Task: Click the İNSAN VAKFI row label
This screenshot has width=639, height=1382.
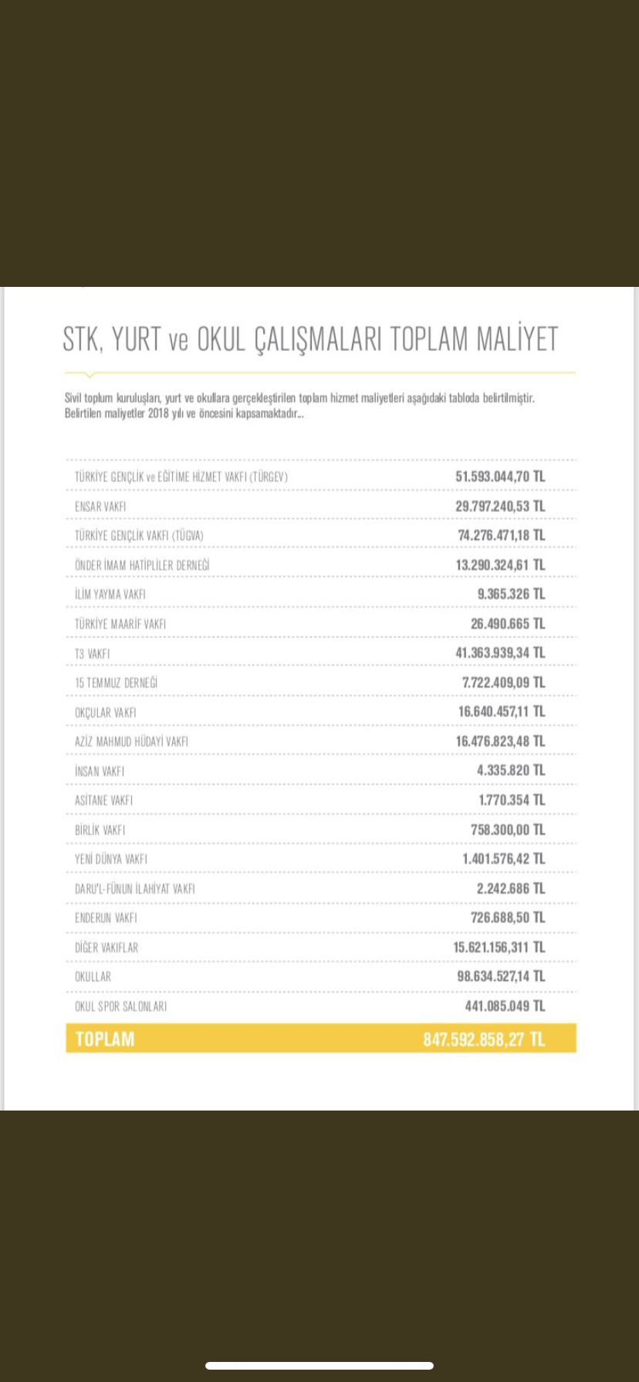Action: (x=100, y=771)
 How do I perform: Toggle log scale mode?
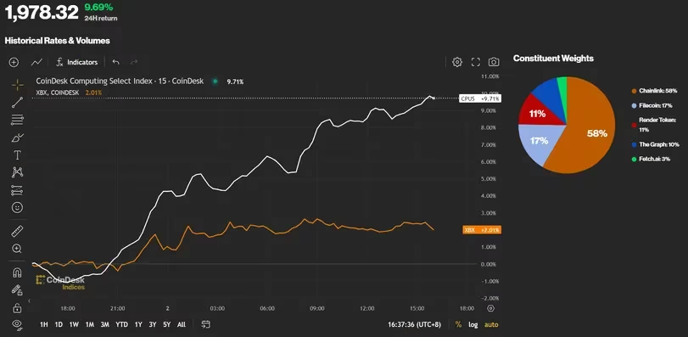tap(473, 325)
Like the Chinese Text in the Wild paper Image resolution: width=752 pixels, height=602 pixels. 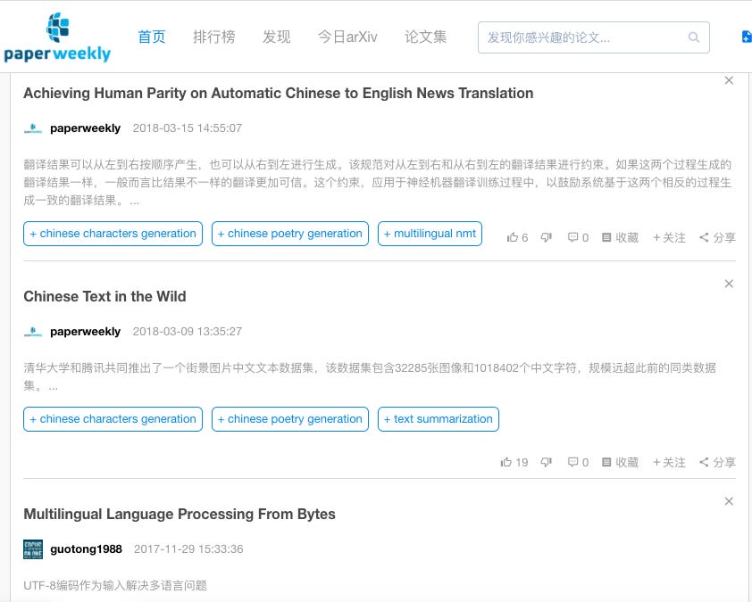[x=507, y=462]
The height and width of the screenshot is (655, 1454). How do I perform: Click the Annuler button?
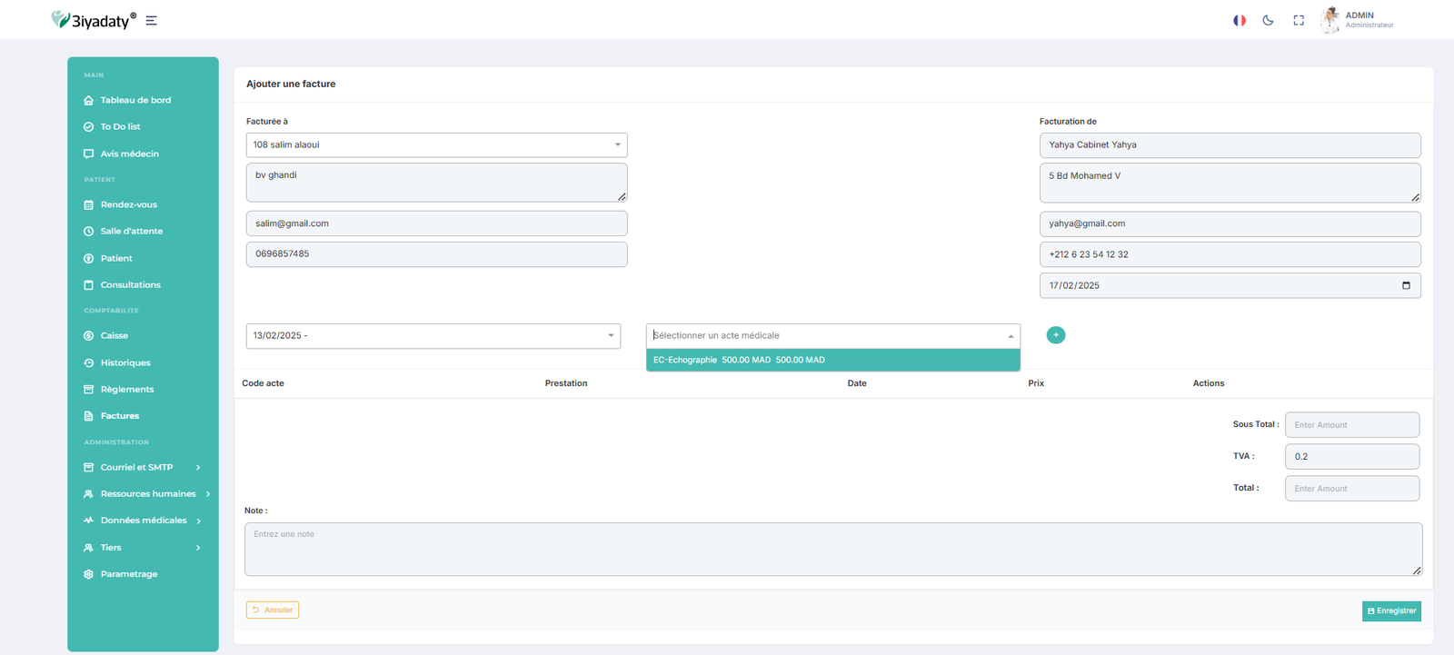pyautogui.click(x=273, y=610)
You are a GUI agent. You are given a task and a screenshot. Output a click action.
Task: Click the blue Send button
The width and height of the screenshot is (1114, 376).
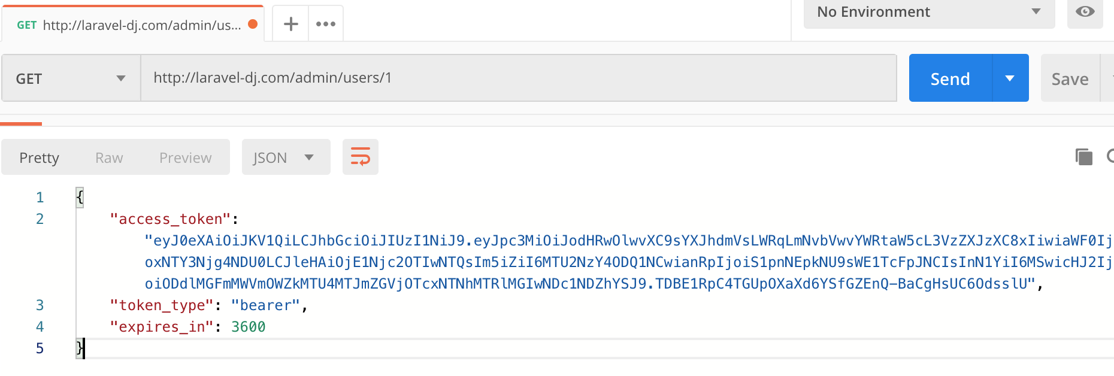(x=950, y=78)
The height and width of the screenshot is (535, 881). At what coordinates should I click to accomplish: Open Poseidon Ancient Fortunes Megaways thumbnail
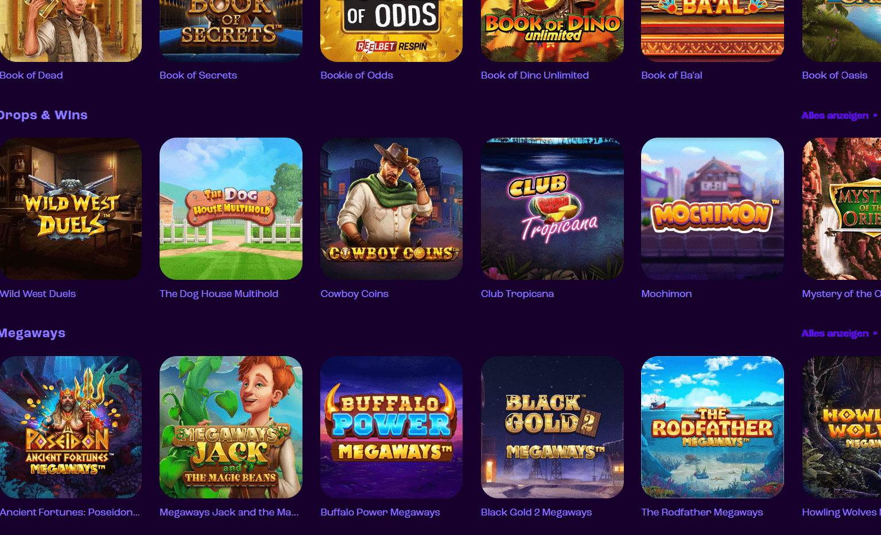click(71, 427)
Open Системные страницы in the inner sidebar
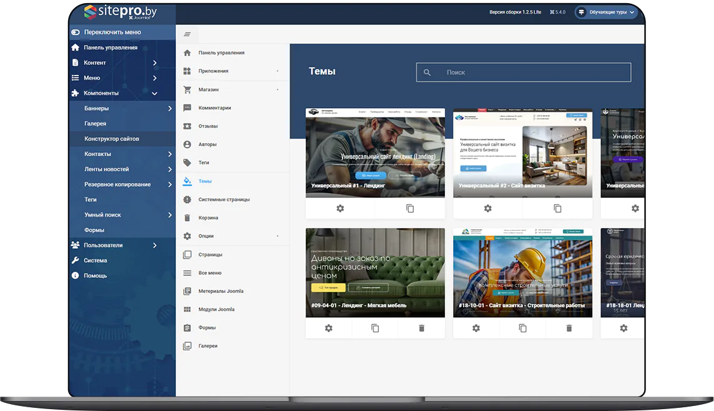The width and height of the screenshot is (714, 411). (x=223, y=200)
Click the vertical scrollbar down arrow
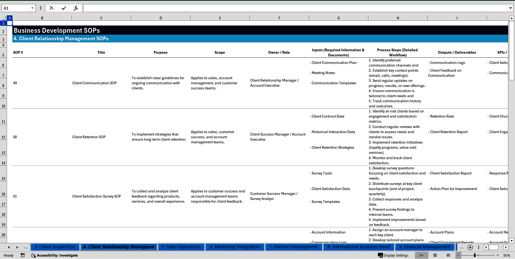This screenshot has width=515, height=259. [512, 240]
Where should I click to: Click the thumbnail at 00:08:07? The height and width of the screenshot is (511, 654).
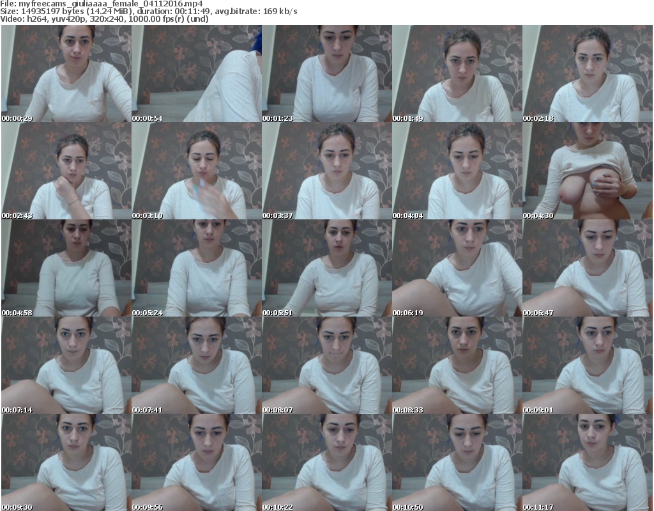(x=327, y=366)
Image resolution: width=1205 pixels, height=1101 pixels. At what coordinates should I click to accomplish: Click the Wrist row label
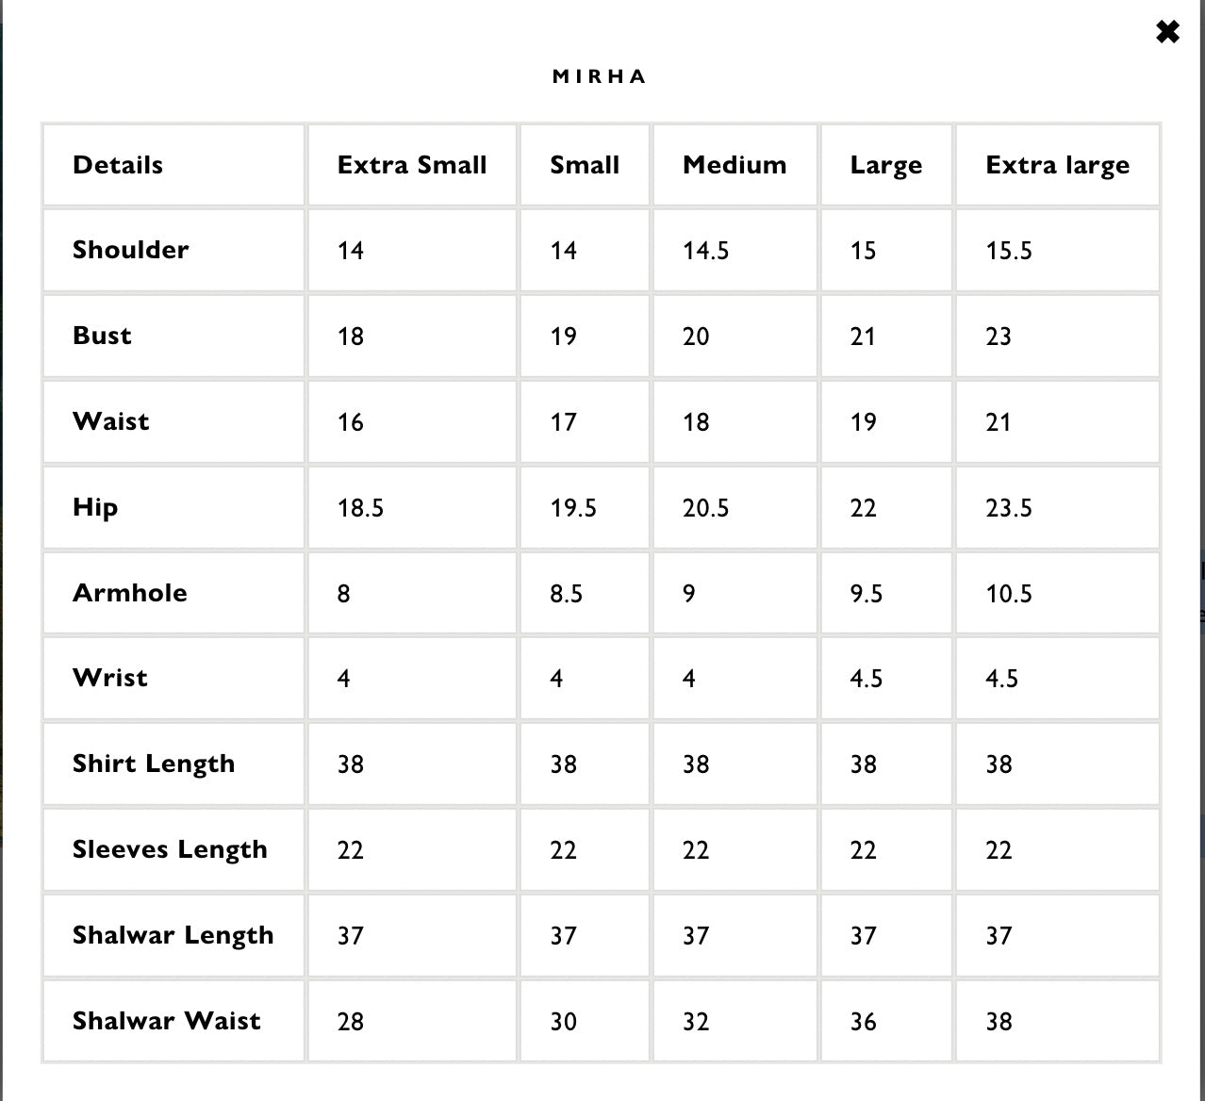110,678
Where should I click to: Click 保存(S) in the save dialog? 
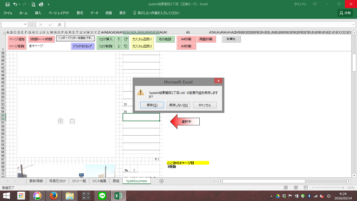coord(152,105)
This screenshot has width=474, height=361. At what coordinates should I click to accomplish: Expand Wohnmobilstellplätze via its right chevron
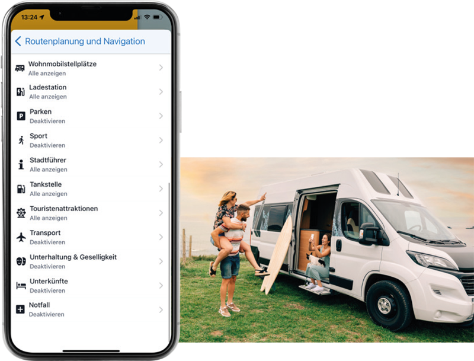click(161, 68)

__________________________________________________

> [Exercise aim]: Everything above from the line containing "The height and width of the screenshot is (655, 1454)." down to the line containing "Task: Click the blue Send button" is to be duplicated exactly, both lines included, and the pictures are to be omitted.

> [Reply to the task]:
The height and width of the screenshot is (655, 1454). How do I perform: Click the Annuler button?
pyautogui.click(x=273, y=610)
You are a GUI agent. You are given a task and a screenshot. Output a click action.
Task: Click the blue Send button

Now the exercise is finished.